BRIEF 1: Can you reproduce the rows from the line containing "Click the business license emblem icon" down to the end of the rows, substituting "Mastodon" for "Twitter" and leaving everything else unchanged?

ARTICLE:

Lodovico Dolce (1508/10–1568) was an Italian man of letters and theorist of painting. He was a broadly based Venetian humanist and prolific author, translator, and editor; he is now mostly remembered for his Dialogue on Painting or L'Aretino (1557), and for his involvement in artistic controversies of the day. He was a friend of Titian's, and often acted as in effect his public relations man.

==Biography==
The date of Dolce's birth, long accepted as 1508, was more likely in 1510. Dolce's youth was difficult. His father, a former steward to the public attorneys (castaldo delle procuratorie) for the Republic of Venice, died when the boy was only two. For his early studies, he depended on the support of two patrician families: that of the doge Leonardo Loredano (see Dolce's dedication of his Dialogue on Painting) and the Cornaro family, who financed his studies at Padua.

After he completed his studies, Dolce found work in Venice with the press of Gabriele Giolito de' Ferrari. He was one of the most active intellectuals in 16th-century Venice. Claudia Di Filippo Bareggi claims that over the course of thirty-six years Dolce was responsible for 96 editions of his own original work, 202 editions of other writers, and at least 54 translations. As a popularizer, he worked to make information available to the non-specialist, those too busy to learn Greek and Latin.

Following a productive life as a scholar and author, Dolce died in January, 1568, and was buried in the church of San Luca in Venice, "although in which pavement tomb is unknown."

RECORDED DATA:

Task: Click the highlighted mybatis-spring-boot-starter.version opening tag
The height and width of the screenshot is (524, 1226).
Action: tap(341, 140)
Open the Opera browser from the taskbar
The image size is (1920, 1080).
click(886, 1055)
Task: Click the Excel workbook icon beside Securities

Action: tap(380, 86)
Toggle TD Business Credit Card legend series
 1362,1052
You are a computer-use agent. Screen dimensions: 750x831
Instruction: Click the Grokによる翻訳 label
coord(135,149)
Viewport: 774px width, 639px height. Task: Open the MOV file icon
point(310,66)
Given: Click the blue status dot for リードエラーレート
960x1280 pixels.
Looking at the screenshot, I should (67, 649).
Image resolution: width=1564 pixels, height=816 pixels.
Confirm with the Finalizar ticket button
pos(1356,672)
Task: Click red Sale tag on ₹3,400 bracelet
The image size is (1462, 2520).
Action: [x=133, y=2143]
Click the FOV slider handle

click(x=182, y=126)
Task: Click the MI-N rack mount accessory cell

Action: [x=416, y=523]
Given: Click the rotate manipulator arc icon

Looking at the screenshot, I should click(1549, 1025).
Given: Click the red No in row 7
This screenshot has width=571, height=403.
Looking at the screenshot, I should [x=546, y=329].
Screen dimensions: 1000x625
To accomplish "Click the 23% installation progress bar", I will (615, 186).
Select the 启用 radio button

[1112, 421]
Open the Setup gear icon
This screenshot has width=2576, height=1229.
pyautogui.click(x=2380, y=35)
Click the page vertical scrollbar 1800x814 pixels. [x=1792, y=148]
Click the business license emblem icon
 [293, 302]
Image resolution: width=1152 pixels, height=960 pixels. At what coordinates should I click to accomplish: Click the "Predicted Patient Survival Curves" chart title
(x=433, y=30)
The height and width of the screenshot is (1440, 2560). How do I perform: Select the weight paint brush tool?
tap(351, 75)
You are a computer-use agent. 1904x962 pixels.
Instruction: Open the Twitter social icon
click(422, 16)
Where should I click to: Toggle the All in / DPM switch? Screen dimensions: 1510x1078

BRIEF 2: Can you set down, word for word, everything in the Lodovico Dolce article from "Lodovico Dolce (1508/10–1568)" down to "studies at Padua."?

RESULT 1:
Click the business license emblem icon
 [293, 302]
Image resolution: width=1152 pixels, height=960 pixels. At what coordinates should I click to accomplish: Click the "Predicted Patient Survival Curves" chart title
(x=433, y=30)
The height and width of the screenshot is (1440, 2560). How do I perform: Select the weight paint brush tool?
tap(351, 75)
You are a computer-use agent. 1904x962 pixels.
Instruction: Open the Mastodon social icon
click(422, 16)
Where should I click to: Toggle the All in / DPM switch? Screen dimensions: 1510x1078

RESULT 2:
Lodovico Dolce (1508/10–1568) was an Italian man of letters and theorist of painting. He was a broadly based Venetian humanist and prolific author, translator, and editor; he is now mostly remembered for his Dialogue on Painting or L'Aretino (1557), and for his involvement in artistic controversies of the day. He was a friend of Titian's, and often acted as in effect his public relations man.

==Biography==
The date of Dolce's birth, long accepted as 1508, was more likely in 1510. Dolce's youth was difficult. His father, a former steward to the public attorneys (castaldo delle procuratorie) for the Republic of Venice, died when the boy was only two. For his early studies, he depended on the support of two patrician families: that of the doge Leonardo Loredano (see Dolce's dedication of his Dialogue on Painting) and the Cornaro family, who financed his studies at Padua.